5 December 2016
Saturday night in the Alfama, Lisbon’s old Moorish quarter, with a half moon winking behind sporadic cloud cover, and faint smell of fish floating up from the Tagus River estuary. Wind gusts shiver down the back lane corridors. Alfama’s lanes twist and climb the hillside like petrified snakes named Beco (used for alleys or cul-de-sacs), Travessa (bystreets) and Calcada (ascending/descending roads).
Knots of couples and celebratory parties pull together, then move apart, drifting these streets (to quote Tom Waits), “looking for the heart of Saturday night.” A bottle is raised, a challenge proposed, on they go. The souvenir shops have all shut, but tiny mercados and an occasional café still stand open, hoping for one final customer.
Alfama backstreets wind up and down the hillside. At the top, the Castelo de Sao Jorge looms over the highest of Lisbon’s seven hills. Here comes a tram, still packed to the riggings and clanging its way up, down, and around the repeated bends. Any tramstop offers a tantalizing trail to follow, but we are searching particularly for casas de fados, the storefront “fado houses” run by fadistas, singers of Portugal’s national music.
We find one on a bend near an 18th century church. The doors are open, and patrons sit at tables on an outdoor patio, with a blazing fire warming their center. The fadista (male, in this case) is standing in the doorway, singing to the crowd both inside and out, his hand resting on the shoulder of his viola player, with the soloist (on 12-string Portuguese guitarra) tucked out of sight inside the inner room. The soul-wrung sounds drift through the night air, over to our cold marble seats on the church plaza. Time to dip into our hip flasks and let the night air swirl with sounds.
After a bit, we wander another side lane, and hear more fado—this time a female voice—coming from behind a decorated door. We lurk outside, as do a couple of locals who are trying to decide whether this should be the spot to settle. The song rises, then falls, mournful notes drifting off into the star-sparkled sky. Fado means fate, and its dominant emotion, saudade, is an untranslatable concept that speaks of longing, and nostalgia—often a longing for something lost, or never obtainable. It is said to be the essence of the Portuguese character; embedded, perhaps during all those long, painful farewells between departing sailors and their homebound wives and loved ones.
We don’t speak enough Portuguese to truly understand the words, but there is no difficulty opening up to the emotion behind the songs. After the singer completes her traditional three-song set, we move along, meandering with the night, listening for sound wisps wending their way down the tangled lanes and alleyways. A cat crosses our path, and another one hisses from curbside.

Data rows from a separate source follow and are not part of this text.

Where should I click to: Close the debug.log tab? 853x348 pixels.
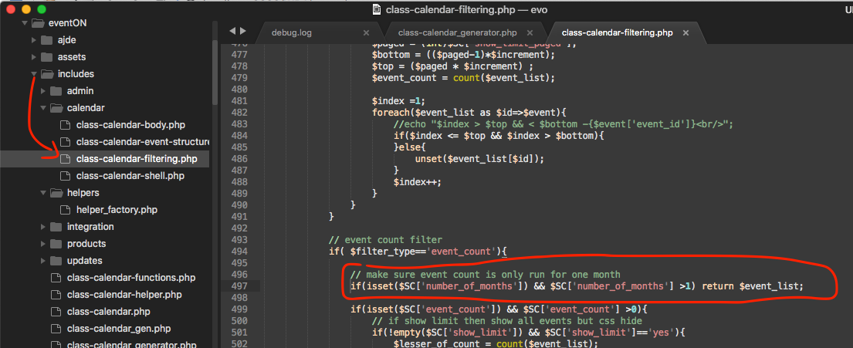click(x=366, y=33)
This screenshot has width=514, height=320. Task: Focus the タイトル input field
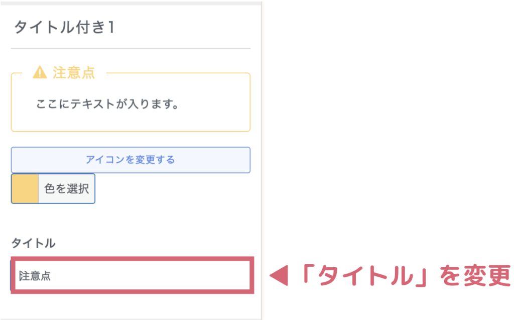pos(132,275)
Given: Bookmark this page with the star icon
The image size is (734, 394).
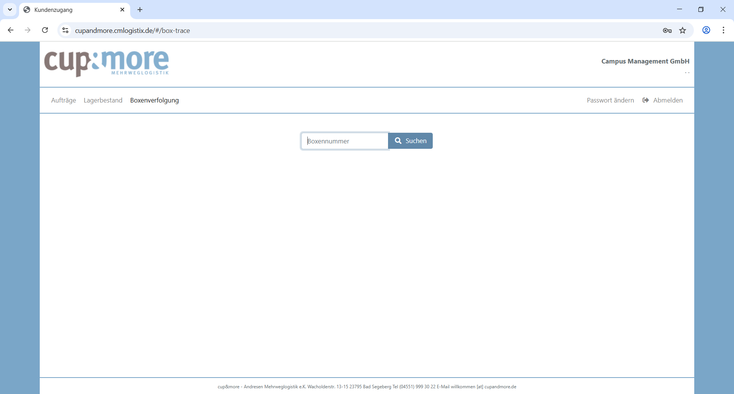Looking at the screenshot, I should pyautogui.click(x=682, y=31).
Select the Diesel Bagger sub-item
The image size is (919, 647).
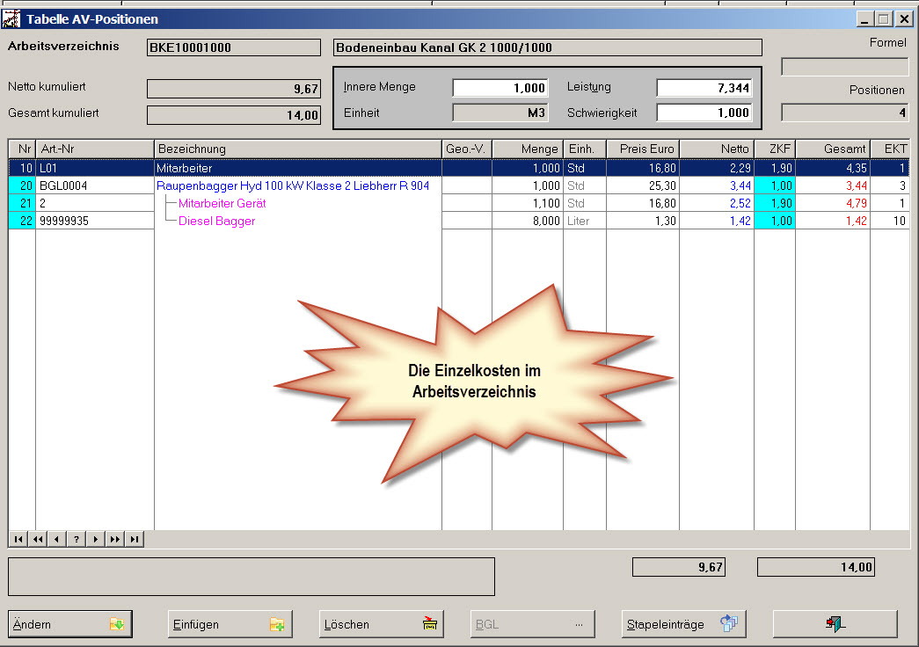click(216, 221)
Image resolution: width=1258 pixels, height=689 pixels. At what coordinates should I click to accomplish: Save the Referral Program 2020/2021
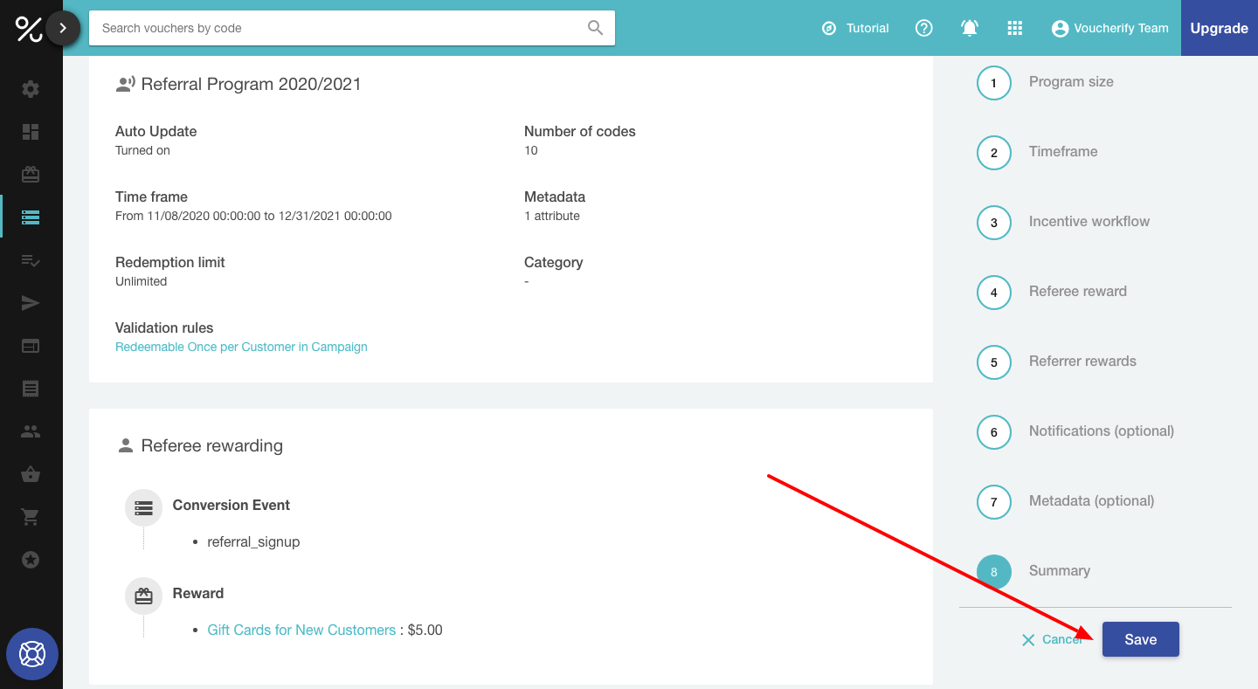(1140, 638)
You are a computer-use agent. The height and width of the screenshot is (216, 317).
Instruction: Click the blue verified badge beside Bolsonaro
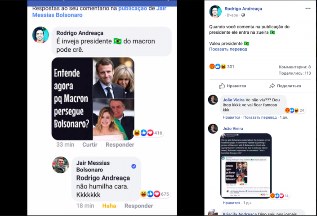tap(134, 167)
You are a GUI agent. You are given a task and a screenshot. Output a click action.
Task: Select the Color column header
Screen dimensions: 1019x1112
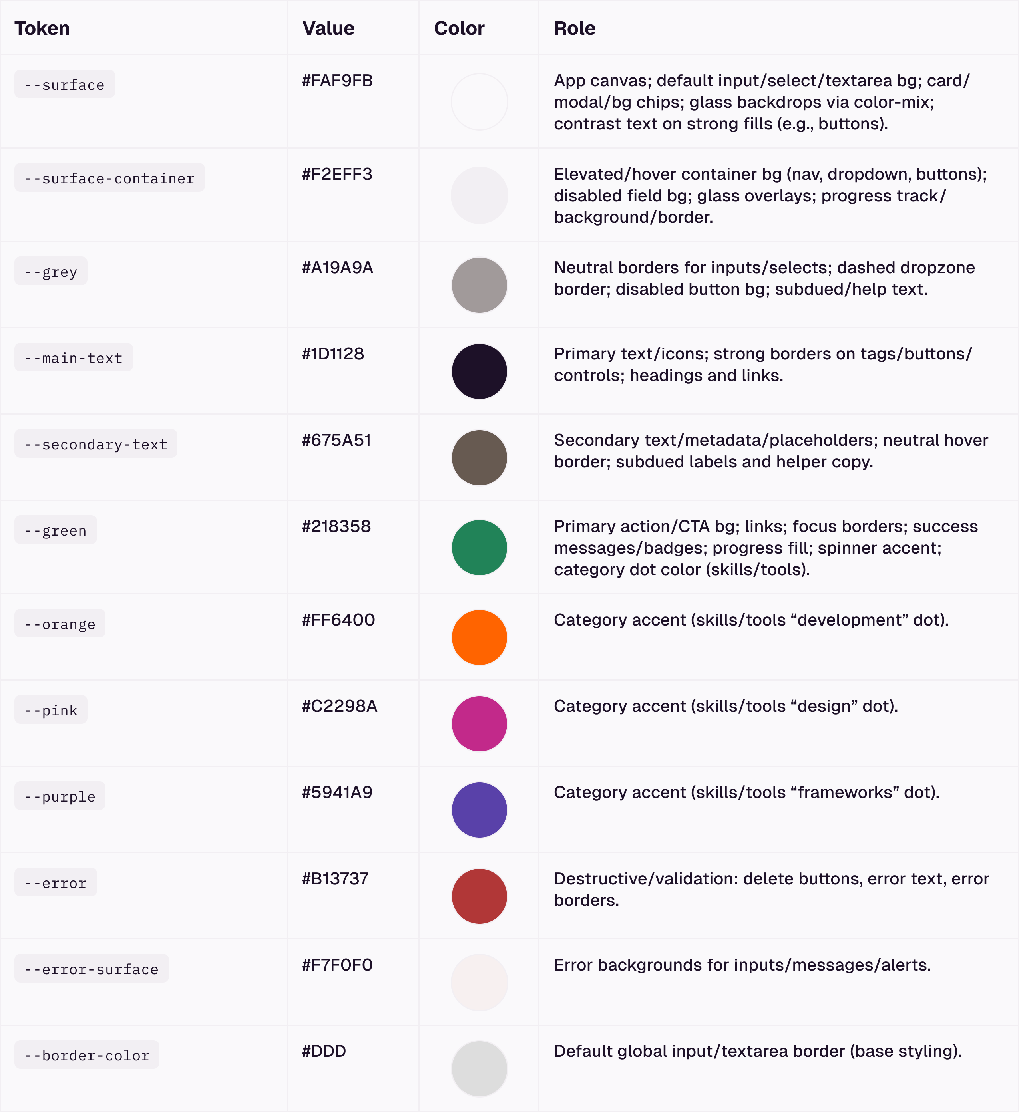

Bursts of sound follow the opening of doors, and we let the mood rustle past as we pause. Our hip flasks stay busy. Now we’ve found a particularly rich singer, and linger long outside the door where she sings. The room inside is full to the brim, and others join us outside, waiting for departures in hopes of finding a seat. A taxi lingers, and is scooped up.
A young man rides up on a bicycle with a long black case strung over his back. Another guitarist . . . He hustles inside. Across the street an East Indian shop keeps its lights burning, and random loners cluster nearby, dipping into the shop for cigarettes, snacks, a beer or two. Nobody appears to know each other, but we’re beginning to form a community here on the doorstep. Even with the door shut, we hear the fadista’s wail.
Then the set ends, and as a few patrons depart, the waiting souls outside begin to edge their way in. Jude spots an empty place near the back wall and we try to claim seats. There is a quiet brouhaha over whose seats these are, and whether leaving to have a cigarette means they are coming back, and eventually the whole scene gets so testy that we opt to withdraw into the streets instead.
Moments later, a rain cloud bursts and we hide beneath awnings and archways as we trudge wetly back to our tiny upper room apartment. We’ve left the skylights open, and already sections of the rooms are drenched. Heaven knows what state of affairs we would have eventually found had we chosen to stay and fight for those contested seats in the casa de fado. As it is, the memory of those slow, mournful sounds stays with us, coloring the night sky, and sending us off towards morning.